───── The input ─────
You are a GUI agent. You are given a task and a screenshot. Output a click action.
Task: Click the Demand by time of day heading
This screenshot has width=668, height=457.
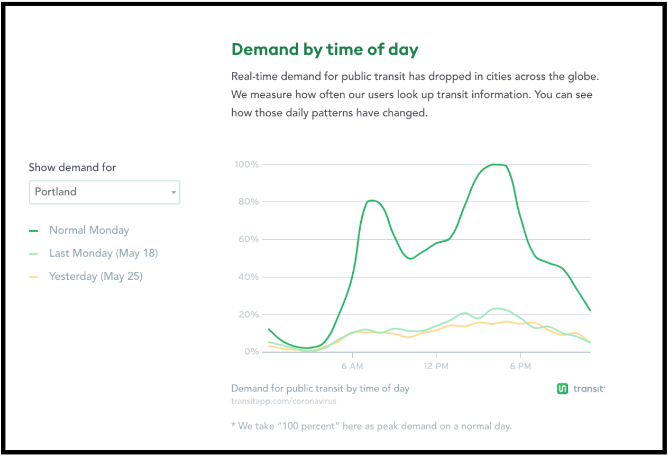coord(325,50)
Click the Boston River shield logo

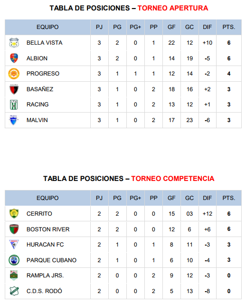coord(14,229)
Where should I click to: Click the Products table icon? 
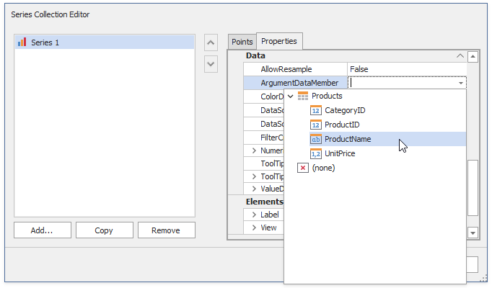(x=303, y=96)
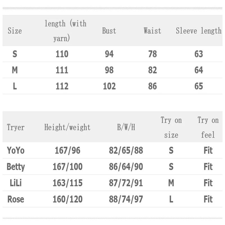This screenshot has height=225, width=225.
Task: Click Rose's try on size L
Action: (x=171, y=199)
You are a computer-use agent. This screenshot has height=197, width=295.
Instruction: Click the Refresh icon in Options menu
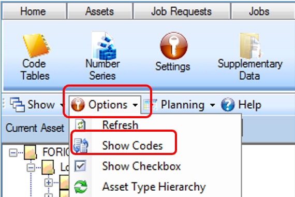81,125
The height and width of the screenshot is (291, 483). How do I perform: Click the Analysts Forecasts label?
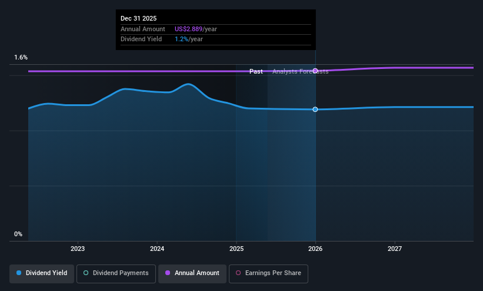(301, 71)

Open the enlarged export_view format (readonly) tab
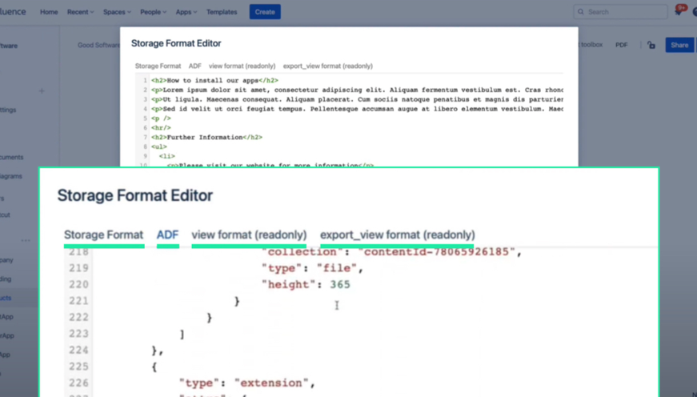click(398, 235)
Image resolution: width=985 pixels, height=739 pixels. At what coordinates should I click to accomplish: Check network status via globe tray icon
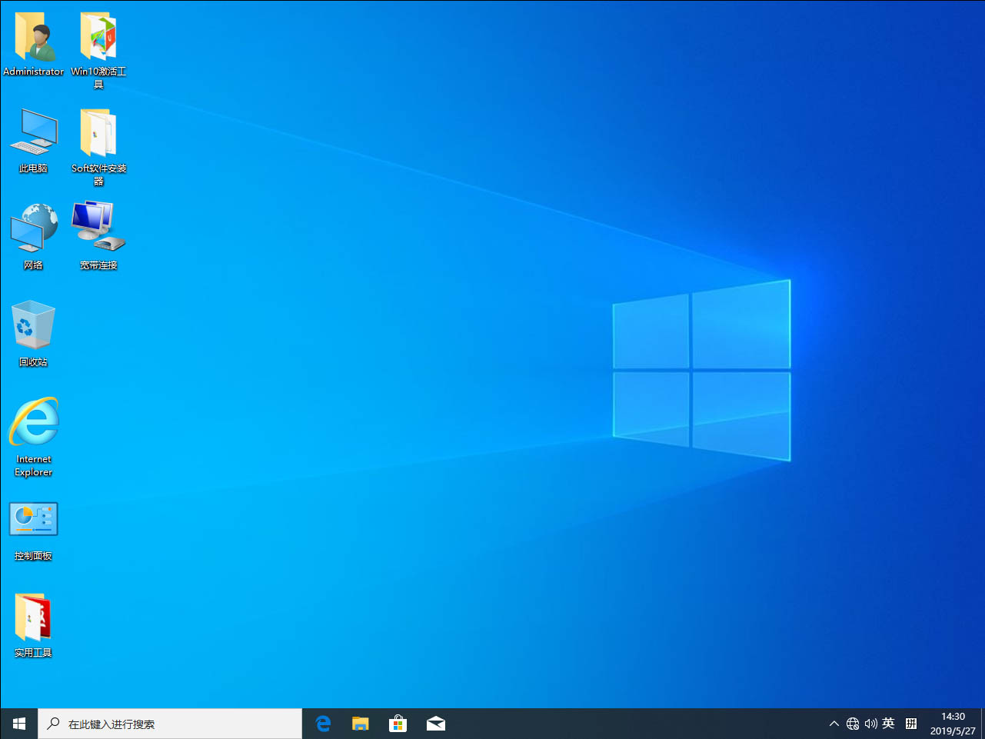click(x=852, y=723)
─────
───── The input ─────
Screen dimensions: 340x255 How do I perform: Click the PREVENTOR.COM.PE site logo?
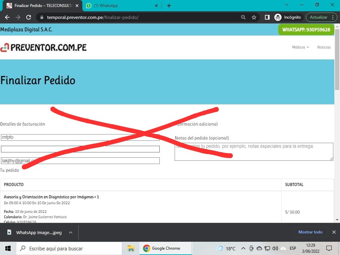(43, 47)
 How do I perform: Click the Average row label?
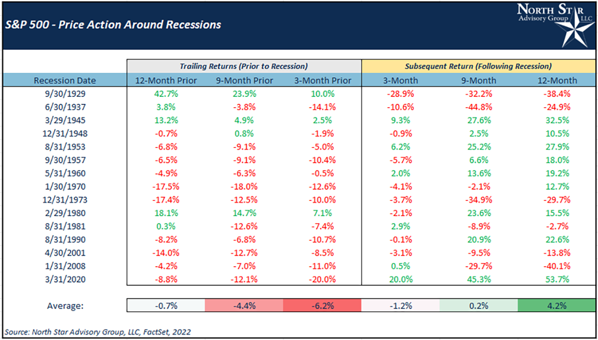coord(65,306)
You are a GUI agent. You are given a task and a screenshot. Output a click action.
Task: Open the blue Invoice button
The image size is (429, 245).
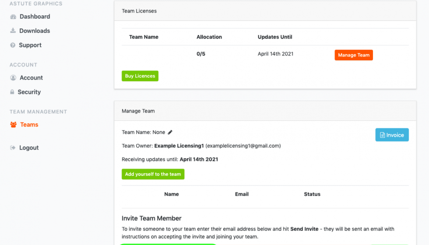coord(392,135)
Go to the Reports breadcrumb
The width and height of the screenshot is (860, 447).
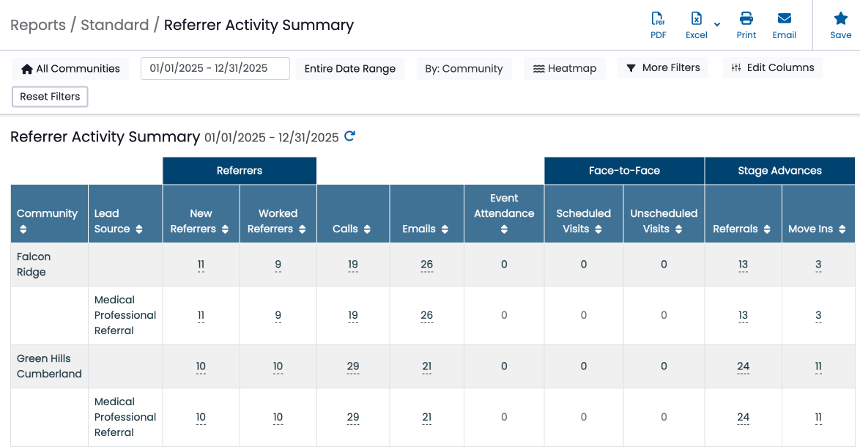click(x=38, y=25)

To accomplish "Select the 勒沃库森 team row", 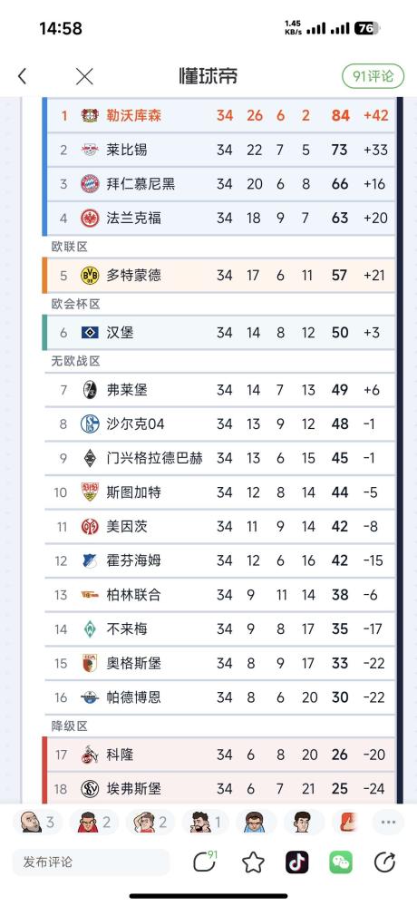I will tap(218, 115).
─────
───── The input ─────
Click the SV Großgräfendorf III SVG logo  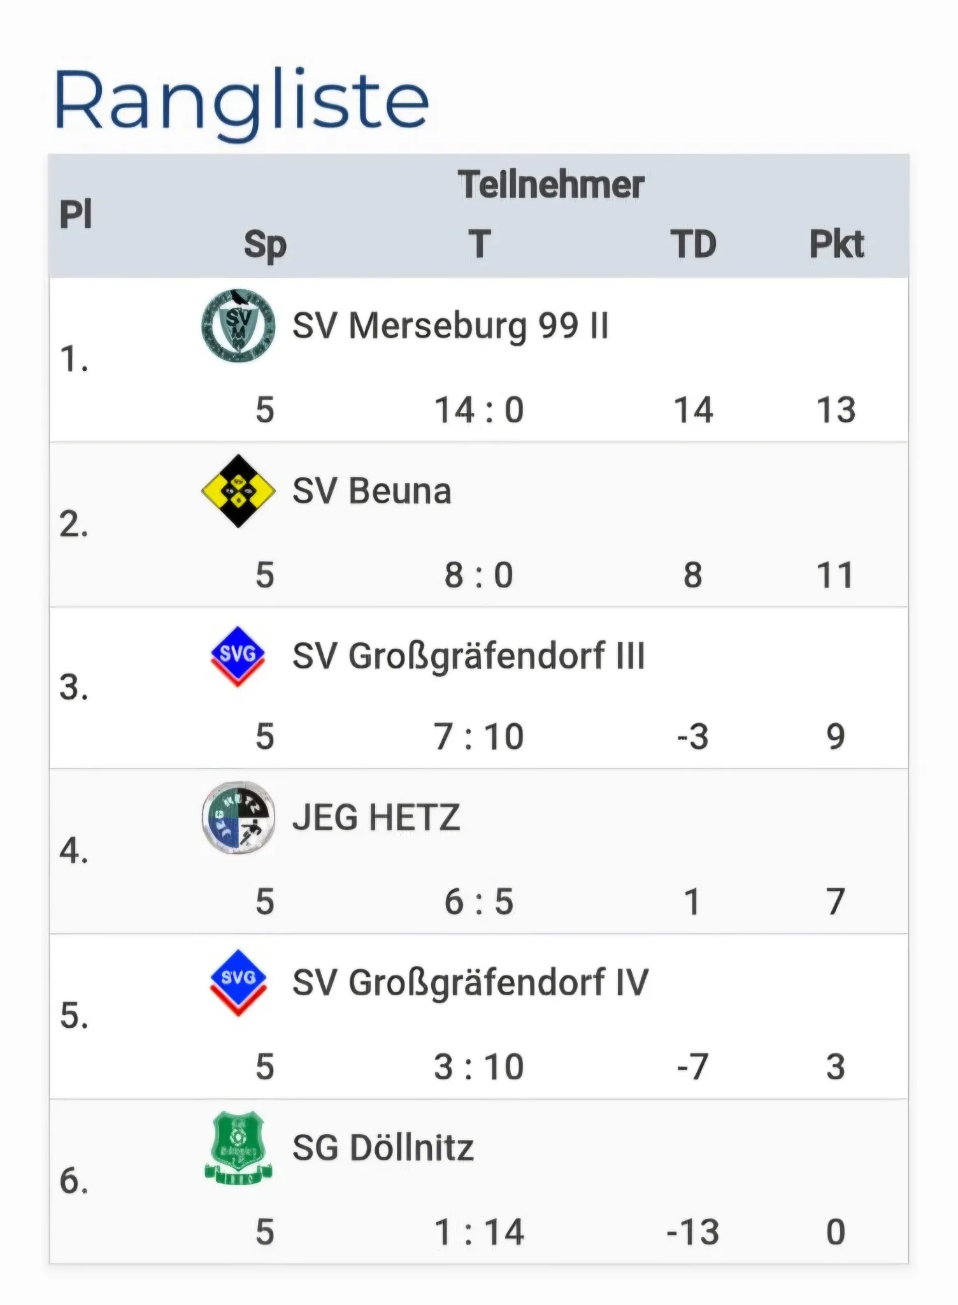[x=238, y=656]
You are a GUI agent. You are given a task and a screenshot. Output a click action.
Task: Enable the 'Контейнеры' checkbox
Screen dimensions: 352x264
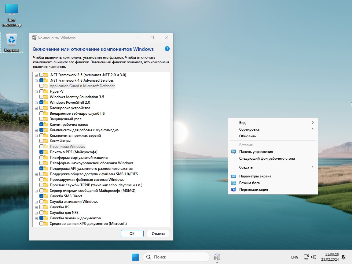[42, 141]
─────
What this task involves: Nothing but the lines above from the one that has "How do I perform: Click the Average" down to the one that has "Go to the Reports breadcrumb" belongs in the answer, copied exactly, without pictures.

Solution:
 How do I perform: Click the Average row label?
coord(65,306)
You are a GUI agent. You are given a task and a screenshot. Output a click action.
Task: Open the blue Invoice button
The image size is (429, 245).
coord(392,135)
Go to the Reports breadcrumb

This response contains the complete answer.